#### Work to complete
Copy out every line of the material below, keeping each one unchanged.

-- START Records for this task --

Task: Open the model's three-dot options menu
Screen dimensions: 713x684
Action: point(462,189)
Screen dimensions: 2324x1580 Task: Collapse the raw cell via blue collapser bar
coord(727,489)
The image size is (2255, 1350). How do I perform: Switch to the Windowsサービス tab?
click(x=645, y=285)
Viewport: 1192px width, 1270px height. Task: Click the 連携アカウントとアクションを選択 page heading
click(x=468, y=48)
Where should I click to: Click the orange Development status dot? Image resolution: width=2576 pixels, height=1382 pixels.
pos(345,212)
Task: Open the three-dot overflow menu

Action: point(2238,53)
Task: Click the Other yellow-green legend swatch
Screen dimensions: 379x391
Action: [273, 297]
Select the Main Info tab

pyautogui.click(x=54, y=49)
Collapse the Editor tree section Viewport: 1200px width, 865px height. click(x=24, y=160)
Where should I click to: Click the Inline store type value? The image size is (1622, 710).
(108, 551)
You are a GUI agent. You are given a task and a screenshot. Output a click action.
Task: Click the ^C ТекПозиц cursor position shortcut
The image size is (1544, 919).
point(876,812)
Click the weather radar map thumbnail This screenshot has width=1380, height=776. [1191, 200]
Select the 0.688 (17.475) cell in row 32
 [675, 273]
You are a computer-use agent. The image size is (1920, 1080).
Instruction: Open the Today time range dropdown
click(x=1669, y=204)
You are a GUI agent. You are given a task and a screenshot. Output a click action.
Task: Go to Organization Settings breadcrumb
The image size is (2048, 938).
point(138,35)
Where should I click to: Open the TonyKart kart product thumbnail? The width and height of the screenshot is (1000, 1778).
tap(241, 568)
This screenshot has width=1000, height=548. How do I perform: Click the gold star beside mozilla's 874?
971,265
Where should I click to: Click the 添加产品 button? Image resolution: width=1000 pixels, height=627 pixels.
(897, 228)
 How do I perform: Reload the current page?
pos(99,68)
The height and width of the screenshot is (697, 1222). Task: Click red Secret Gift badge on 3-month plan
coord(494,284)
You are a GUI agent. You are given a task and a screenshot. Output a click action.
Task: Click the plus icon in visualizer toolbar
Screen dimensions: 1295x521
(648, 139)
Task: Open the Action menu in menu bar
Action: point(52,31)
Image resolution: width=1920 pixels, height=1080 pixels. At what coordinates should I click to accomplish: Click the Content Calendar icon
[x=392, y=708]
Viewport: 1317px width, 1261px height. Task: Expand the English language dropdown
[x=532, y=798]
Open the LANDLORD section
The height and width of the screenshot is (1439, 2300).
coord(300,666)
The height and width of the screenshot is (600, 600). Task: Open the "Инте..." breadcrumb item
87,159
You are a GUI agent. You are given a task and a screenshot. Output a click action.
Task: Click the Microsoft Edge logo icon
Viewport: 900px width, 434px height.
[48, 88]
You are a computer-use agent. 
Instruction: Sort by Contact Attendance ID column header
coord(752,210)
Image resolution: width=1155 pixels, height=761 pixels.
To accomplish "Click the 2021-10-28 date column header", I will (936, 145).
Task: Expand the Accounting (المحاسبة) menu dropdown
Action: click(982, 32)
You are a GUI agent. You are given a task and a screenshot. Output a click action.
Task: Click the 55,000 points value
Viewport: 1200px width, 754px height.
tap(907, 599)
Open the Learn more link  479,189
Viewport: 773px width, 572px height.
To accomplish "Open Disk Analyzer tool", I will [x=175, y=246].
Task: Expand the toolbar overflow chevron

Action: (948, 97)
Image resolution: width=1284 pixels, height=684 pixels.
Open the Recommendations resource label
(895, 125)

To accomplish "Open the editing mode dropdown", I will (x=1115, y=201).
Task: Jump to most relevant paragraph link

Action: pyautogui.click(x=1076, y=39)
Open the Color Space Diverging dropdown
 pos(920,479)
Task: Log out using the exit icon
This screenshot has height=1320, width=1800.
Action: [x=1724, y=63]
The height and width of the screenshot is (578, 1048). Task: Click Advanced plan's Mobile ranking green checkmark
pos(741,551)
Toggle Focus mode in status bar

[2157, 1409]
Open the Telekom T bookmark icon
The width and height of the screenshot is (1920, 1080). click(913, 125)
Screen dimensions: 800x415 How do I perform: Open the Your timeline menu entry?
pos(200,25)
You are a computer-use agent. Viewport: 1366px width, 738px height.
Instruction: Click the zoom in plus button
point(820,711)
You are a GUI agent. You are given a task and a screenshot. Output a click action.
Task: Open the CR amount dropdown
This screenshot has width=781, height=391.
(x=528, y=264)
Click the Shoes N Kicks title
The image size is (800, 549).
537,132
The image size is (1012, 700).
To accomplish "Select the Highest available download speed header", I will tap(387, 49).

-- END Records for this task --

#### Solution below
Task: Open the model's three-dot options menu
Screen dimensions: 713x684
Action: point(462,189)
Screen dimensions: 2324x1580 Task: Collapse the raw cell via blue collapser bar
coord(727,489)
The image size is (2255, 1350). How do I perform: Switch to the Windowsサービス tab?
click(x=645, y=285)
Viewport: 1192px width, 1270px height. Task: Click the 連携アカウントとアクションを選択 page heading
click(x=468, y=48)
Where should I click to: Click the orange Development status dot? Image resolution: width=2576 pixels, height=1382 pixels.
pos(345,212)
Task: Open the three-dot overflow menu

Action: point(2238,53)
Task: Click the Other yellow-green legend swatch
Screen dimensions: 379x391
Action: [273, 297]
Select the Main Info tab

pyautogui.click(x=54, y=49)
Collapse the Editor tree section Viewport: 1200px width, 865px height. click(x=24, y=160)
Where should I click to: Click the Inline store type value? The image size is (1622, 710).
(108, 551)
You are a GUI agent. You are given a task and a screenshot. Output a click action.
Task: Click the ^C ТекПозиц cursor position shortcut
The image size is (1544, 919).
point(876,812)
Click the weather radar map thumbnail This screenshot has width=1380, height=776. [1191, 200]
Select the 0.688 (17.475) cell in row 32
 [675, 273]
You are a computer-use agent. The image size is (1920, 1080).
Instruction: Open the Today time range dropdown
click(x=1669, y=204)
You are a GUI agent. You are given a task and a screenshot. Output a click action.
Task: Go to Organization Settings breadcrumb
The image size is (2048, 938).
point(138,35)
Where should I click to: Open the TonyKart kart product thumbnail? The width and height of the screenshot is (1000, 1778).
tap(241, 568)
This screenshot has width=1000, height=548. How do I perform: Click the gold star beside mozilla's 874?
971,265
Where should I click to: Click the 添加产品 button? Image resolution: width=1000 pixels, height=627 pixels.
(897, 228)
 How do I perform: Reload the current page?
pos(99,68)
The height and width of the screenshot is (697, 1222). Task: Click red Secret Gift badge on 3-month plan
coord(494,284)
You are a GUI agent. You are given a task and a screenshot. Output a click action.
Task: Click the plus icon in visualizer toolbar
Screen dimensions: 1295x521
(648, 139)
Task: Open the Action menu in menu bar
Action: point(52,31)
Image resolution: width=1920 pixels, height=1080 pixels. At what coordinates should I click to accomplish: Click the Content Calendar icon
[x=392, y=708]
Viewport: 1317px width, 1261px height. Task: Expand the English language dropdown
[x=532, y=798]
Open the LANDLORD section
The height and width of the screenshot is (1439, 2300).
coord(300,666)
The height and width of the screenshot is (600, 600). Task: Open the "Инте..." breadcrumb item
87,159
You are a GUI agent. You are given a task and a screenshot. Output a click action.
Task: Click the Microsoft Edge logo icon
Viewport: 900px width, 434px height.
[48, 88]
You are a computer-use agent. 
Instruction: Sort by Contact Attendance ID column header
coord(752,210)
Image resolution: width=1155 pixels, height=761 pixels.
To accomplish "Click the 2021-10-28 date column header", I will (936, 145).
Task: Expand the Accounting (المحاسبة) menu dropdown
Action: click(982, 32)
You are a GUI agent. You are given a task and a screenshot. Output a click action.
Task: Click the 55,000 points value
Viewport: 1200px width, 754px height.
tap(907, 599)
Open the Learn more link  479,189
Viewport: 773px width, 572px height.
To accomplish "Open Disk Analyzer tool", I will [x=175, y=246].
Task: Expand the toolbar overflow chevron

Action: (948, 97)
Image resolution: width=1284 pixels, height=684 pixels.
Open the Recommendations resource label
(895, 125)

To accomplish "Open the editing mode dropdown", I will (x=1115, y=201).
Task: Jump to most relevant paragraph link

Action: pyautogui.click(x=1076, y=39)
Open the Color Space Diverging dropdown
 pos(920,479)
Task: Log out using the exit icon
This screenshot has height=1320, width=1800.
Action: [x=1724, y=63]
The height and width of the screenshot is (578, 1048). Task: Click Advanced plan's Mobile ranking green checkmark
pos(741,551)
Toggle Focus mode in status bar

[2157, 1409]
Open the Telekom T bookmark icon
The width and height of the screenshot is (1920, 1080). click(913, 125)
Screen dimensions: 800x415 How do I perform: Open the Your timeline menu entry?
pos(200,25)
You are a computer-use agent. Viewport: 1366px width, 738px height.
Instruction: Click the zoom in plus button
point(820,711)
You are a GUI agent. You are given a task and a screenshot. Output a click action.
Task: Open the CR amount dropdown
This screenshot has width=781, height=391.
(x=528, y=264)
Click the Shoes N Kicks title
The image size is (800, 549).
537,132
The image size is (1012, 700).
To accomplish "Select the Highest available download speed header", I will tap(387, 49).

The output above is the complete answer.